Sunday, September 6, 2009

CFP: *Old Testament Saints in the Medieval Latin West*

*Old Testament Saints in the Medieval Latin West*

Organizer: Alison Locke Perchuk, Yale University
Presider: Edward Schoolman, UCLA

Christianity's Judaic roots meant that it inherited an extensive roster
of worthy men and women whose deeds were memorialized in the books that
came to comprise the Old Testament and related apocrypha. These
worthies included the ancestors of Christ, and those who predicted
Christ in word or deed, enjoyed a special relationship with the God of
Israel, or fought or suffered for that God. When the Western Church
began to build its community of saints, it focused primarily upon
martyrs of the Apostolic and post-Apostolic ages, to the near exclusion
of its Jewish forefathers and -mothers. This proscription loosened
slightly across the Middle Ages, in particular during the martyrological
explosion of the Carolingian era, but cults of Old Testament figures
never became as prominent in the Latin West as they did in the Greek
East and in the Holy Land itself, where sites connected to these men and
women could serve as the impetus to devotion.

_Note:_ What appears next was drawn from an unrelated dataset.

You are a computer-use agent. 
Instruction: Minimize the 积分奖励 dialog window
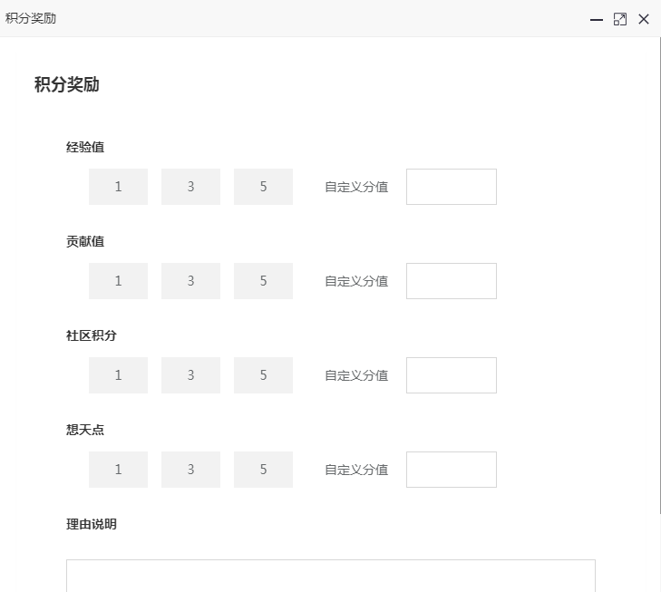(x=596, y=19)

Not surprisingly,
scholarship mirrors this pattern, with the bulk of research focusing on
the Patristic period and Byzantium.

This session seeks to draw attention to that void, by revealing traces
and exploring structures of the consideration of and devotion to Old
Testament figures as holy men and women—saints—in the Medieval Latin
West. It encourages contributions from scholars working on any aspect
of this topic, including archaeology, art history, history, liturgical
studies, musicology, and theology. Papers might include case studies of
specific figures or cultic locations, examinations of the cultural or
intellectual positioning of Old Testament figures at particular moments
or in particular locations, or analyses of the intersections between
pre-Christian figures and the cultic needs of Christianity at the
various stages of its development. While the focus is on the Latin
Christian West, comparative papers that consider the Latin West in
relation to the Greek East or Christianity in relation to Judaism and/or
Islam are also welcome.

Please send 300-word abstract and completed Participant Information Form
(available on line at
http://www.wmich.edu/medieval/congress/submissions/index.html) to:

Alison Locke Perchuk
1052 S Mansfield Ave
Los Angeles CA 90019
213 210 2311
alison.locke@gmail.com

Submissions may be sent electronically or in paper format. Applications
must be postmarked no later than September 15, 2009.